The London Lesbian and Gay Centre (LLGC) was a lesbian and gay community centre located at 67–69 Cowcross Street, London, UK. It was established in 1985 by the Greater London Council (GLC), which donated three-quarters of a million pounds to its establishment.

In 1984 The GLC published Changing The World – a charter of gay rights and supported a number of open meetings in the council chamber of County Hall during that summer. These resulted in the creation of a working group to create one of the few LGBT community centres in the UK, after Edinburgh Gay Centre which opened in 1974, Manchester Gay Centre on Bloom Street (1981) and the Birmingham Lesbian and Gay Community Centre, which had opened in 1976. The group included Brian Kennedy, Revd Richard Kirker, Helen Carr, Helen Jenkins, Alison Wheeler, Jaci Quennell, Jennifer Wilson and Lisa Power, among many others.

==Building==
After looking at many buildings, the working group located a disused former meat warehouse near Smithfield market in Farringdon which could be suitably converted and this was purchased by the GLC. It opened unofficially in December 1984, with plans to include club/performance space, cooking and dining space, a bookshop, a daycare room, a lounge and meeting room, a media resource centre, offices and other meeting spaces.

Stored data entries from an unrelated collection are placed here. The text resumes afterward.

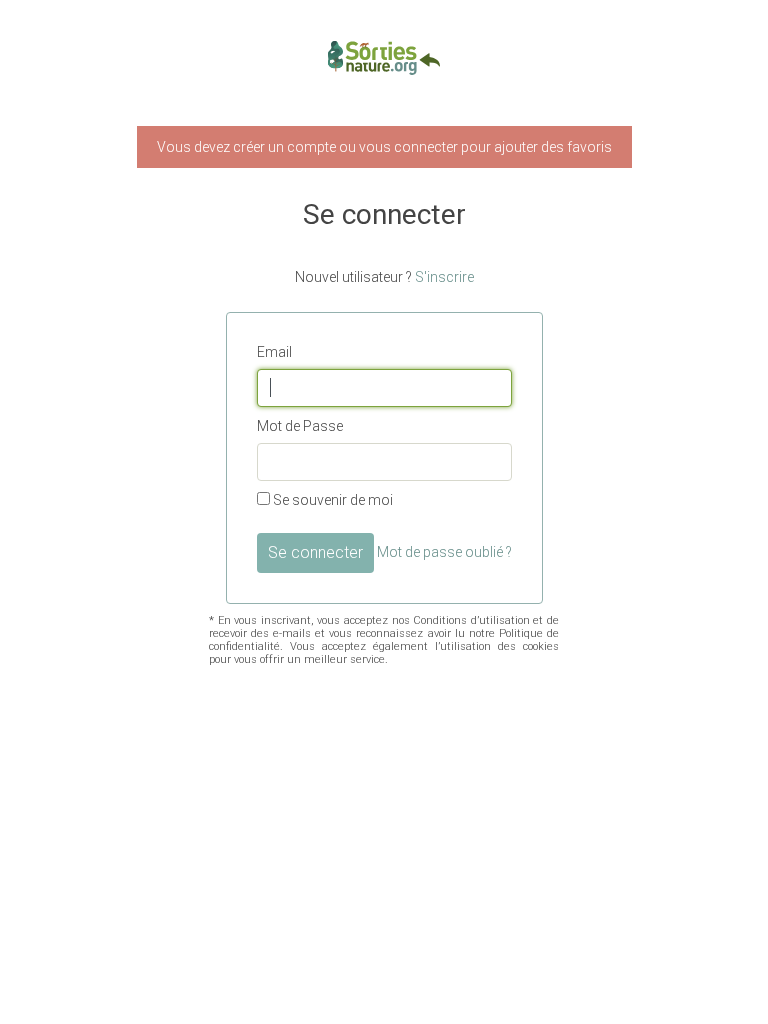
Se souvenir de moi (331, 500)
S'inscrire (444, 277)
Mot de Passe (300, 426)
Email (274, 352)
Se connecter (315, 552)
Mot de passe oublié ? (444, 552)
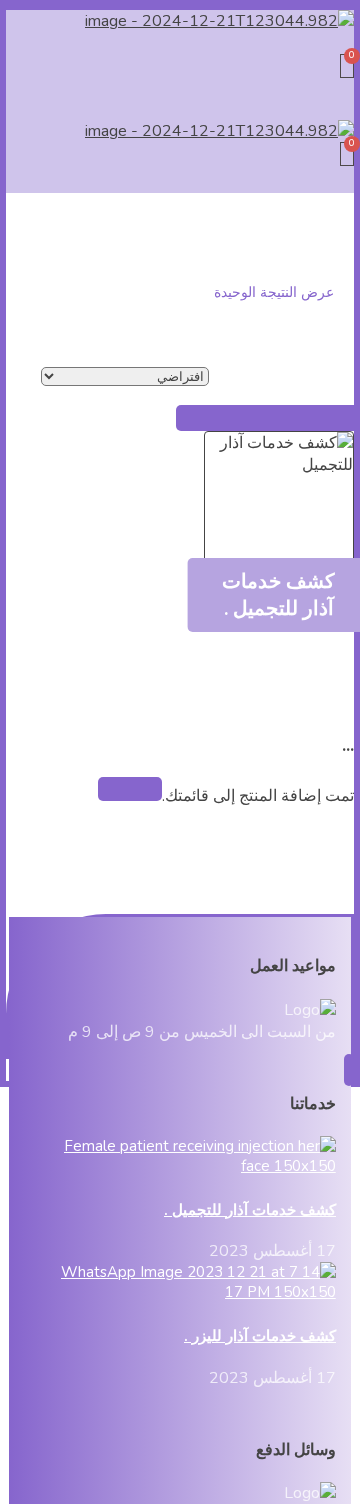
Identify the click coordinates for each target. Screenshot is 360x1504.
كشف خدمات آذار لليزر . (260, 1336)
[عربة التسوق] (347, 66)
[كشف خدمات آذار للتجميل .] (189, 1166)
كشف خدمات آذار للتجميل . (250, 1210)
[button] (180, 43)
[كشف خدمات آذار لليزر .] (189, 1292)
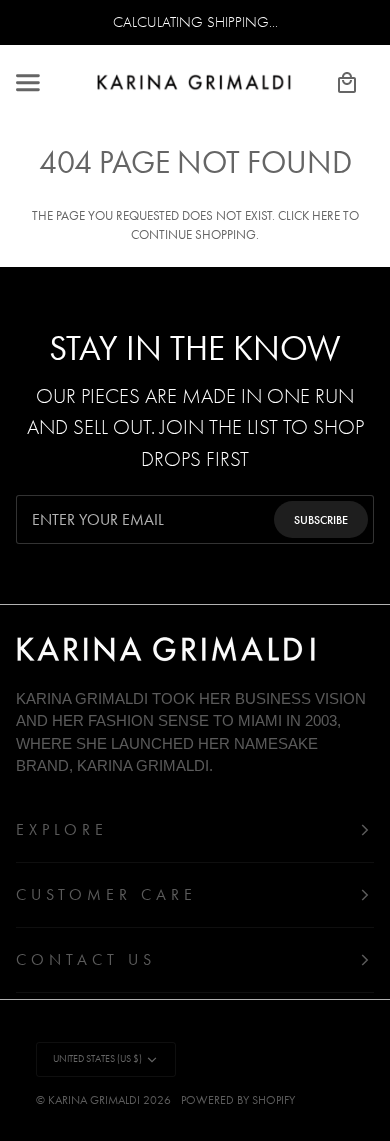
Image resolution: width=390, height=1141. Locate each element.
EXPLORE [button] (62, 829)
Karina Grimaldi (94, 1100)
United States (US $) (97, 1059)
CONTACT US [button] (86, 959)
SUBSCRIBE (321, 520)
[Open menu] (46, 82)
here (326, 215)
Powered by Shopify (238, 1100)
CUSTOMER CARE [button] (106, 894)
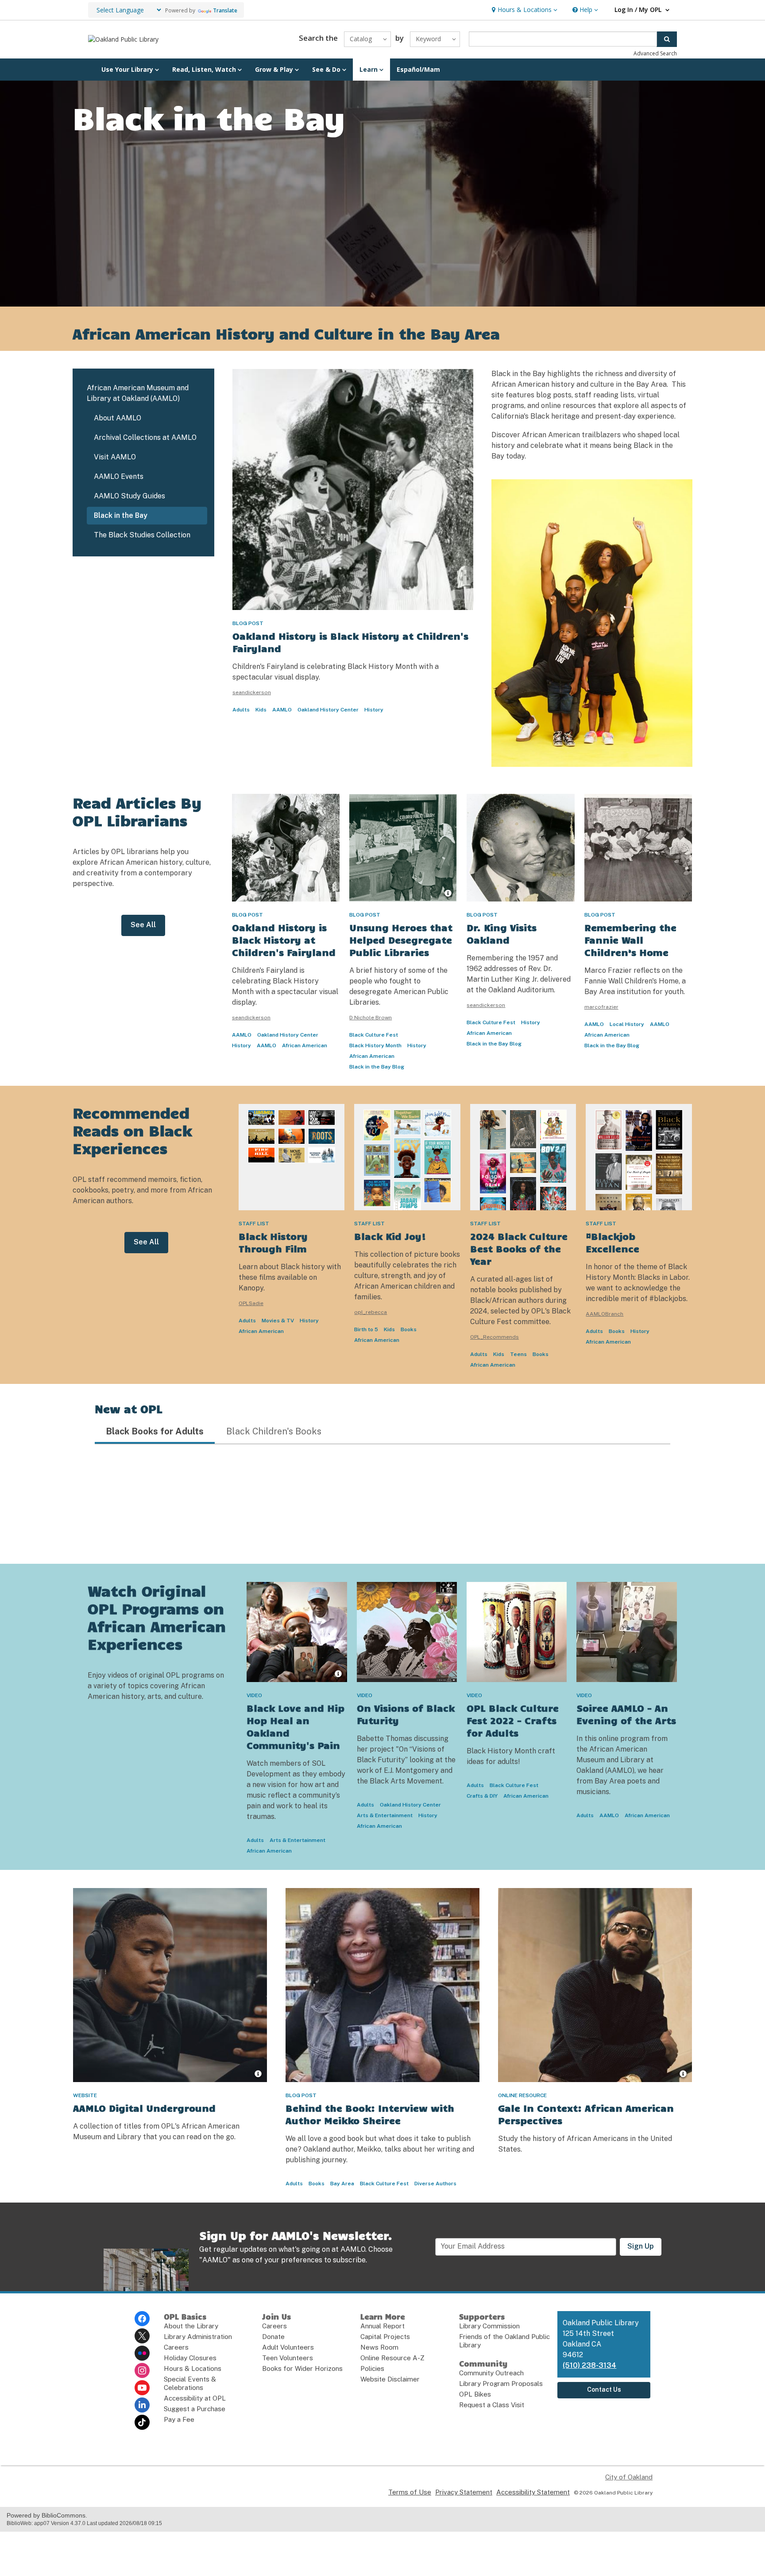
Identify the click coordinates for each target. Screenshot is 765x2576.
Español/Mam (418, 69)
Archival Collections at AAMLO (145, 437)
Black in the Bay (120, 515)
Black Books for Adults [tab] (155, 1431)
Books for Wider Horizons (302, 2368)
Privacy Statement (463, 2492)
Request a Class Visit (491, 2405)
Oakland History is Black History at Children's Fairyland (284, 939)
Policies (372, 2368)
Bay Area (342, 2183)
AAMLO (282, 710)
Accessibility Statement (533, 2492)
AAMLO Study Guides (129, 496)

Plans were drawn up to convert the building to community use, with a club / theatre space in the basement, a bar and café on the ground floor with outdoor patio, and facilities for printing and photography on the first floor run by the Technical Resources Collective and who printed the centre's monthly diary (alongside) and other leaflets. The second floor was designated as women only space and the third (top) floor was converted to offices for the Centre management team, with some rooms being leased to other organisations, such as PACE. All areas of the building had full disabled access via a small passenger lift serving all floors, a larger (formerly goods) lift serving all except the top floor, and a ramp at the rear between the café-bar and the courtyard area, which overlooked the train and tube tracks. Many LGBT organisations were allowed to use the centre for postal purposes, such as Presente, the Lesbian and gay solidarity group for Nicaragua. Many others used the meeting rooms for regular groups.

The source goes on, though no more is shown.